Prior to this, patrons past and present were quick to speculate about possible reasons for closure after pictures of the CBD restaurant’s sign were posted to Reddit on Tuesday.
Many blamed the rising cost of living, citing the “dramatically” rising costs of wages, supplies and rent.
“Look at the amount of hospitality businesses that have shut down in the recent past,” one person wrote.
The four remaining burger restaurants average an impressive rating of 4.18 stars (out of 5) from nearly 4000 combined Google reviews.
In recent years, the establishment came under fire after past employees made allegations of a toxic work culture, with one former manager claiming he worked more than 60 hours per week.
Mary’s Group also attracted public scrutiny for controversial comments made by the chain’s owners, Jake Smyth and Kenny Graham.
Over the past decade the duo have established their own burger empire across Sydney, opening up their first Mary’s in Newtown, followed by restaurants in Circular Quay, Castle Hill and the Entertainment Quarter.
Founding the Mary’s Group, Smyth and Graham also own The Lansdowne and The Unicorn hotels.
Perhaps to their own detriment, the pair also forayed into the podcast space, beginning The Fat – A Mary’s Podcast in June 2020.

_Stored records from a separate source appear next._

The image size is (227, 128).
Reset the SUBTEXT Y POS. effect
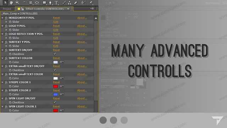(56, 42)
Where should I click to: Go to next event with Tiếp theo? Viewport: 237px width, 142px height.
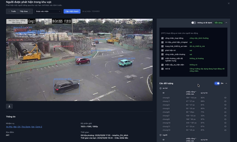(25, 11)
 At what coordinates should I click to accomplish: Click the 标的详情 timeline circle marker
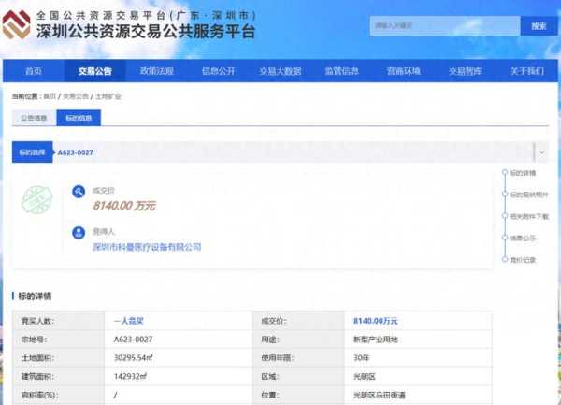tap(506, 173)
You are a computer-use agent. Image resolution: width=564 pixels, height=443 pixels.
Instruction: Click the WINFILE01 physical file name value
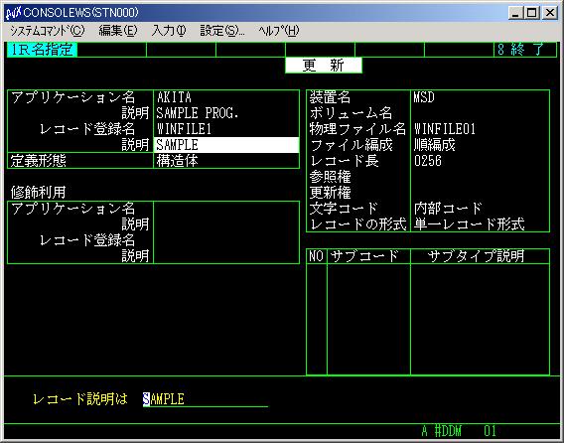(445, 129)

In an episode published in November that year, in the midst of the Covid pandemic, the owners lamented how attitudes of younger workers made it “almost impossible to run a business now without offending somebody”.
Mr Smyth criticised “whiny” 20-year-olds for reporting negative behaviour in the hospitality sector, having believed people of his generation suffered worse in their youth – Smyth himself had his first job at the Singleton McDonald’s at the tender age of 14.
He also said work-life balance was “one of the most dangerous terms young people have been introduced to”.
“I thought the whole idea was trying to find a f**king job that you loved … that’s your work-life balance,” he said on the show.
Calling some young workers in the industry “self-entitled f**ks”, Smyth went on to say that he had been “pushing back … pretty hard” on employee complaints regarding working conditions and taking time off.
After mounting public backlash, the duo released a statement apologising to Mary’s Group workers who were offended by the comments, acknowledging widespread “mental health pressures” were rife in the industry.
So, how did a repurposed STD clinic in Newtown land us here?
As previously mentioned, that is where the story of Mary’s began, with Smyth and Graham opening their first burger joint on Mary St in Sydney’s inner west in 2013.
In 2015, they reopened The Unicorn Hotel on Oxford St in Paddington and then The Lansdowne Hotel in Chippendale in 2017, to which a pizzeria was added the following year, appropriately named Mary’s Pizzeria.
Mary’s Underground, situated beneath the restaurant’s Circular Quay location, re-established the space formerly occupied by live music venue The Basement as a popular restaurant and jazz bar, hosting a variety of artists every week.
Mary’s Group is yet to confirm when or where its relocated CBD restaurant will open, having closed its Castlereagh St joint after nine years.
NCA NewsWire has contacted Mary’s Group for comment.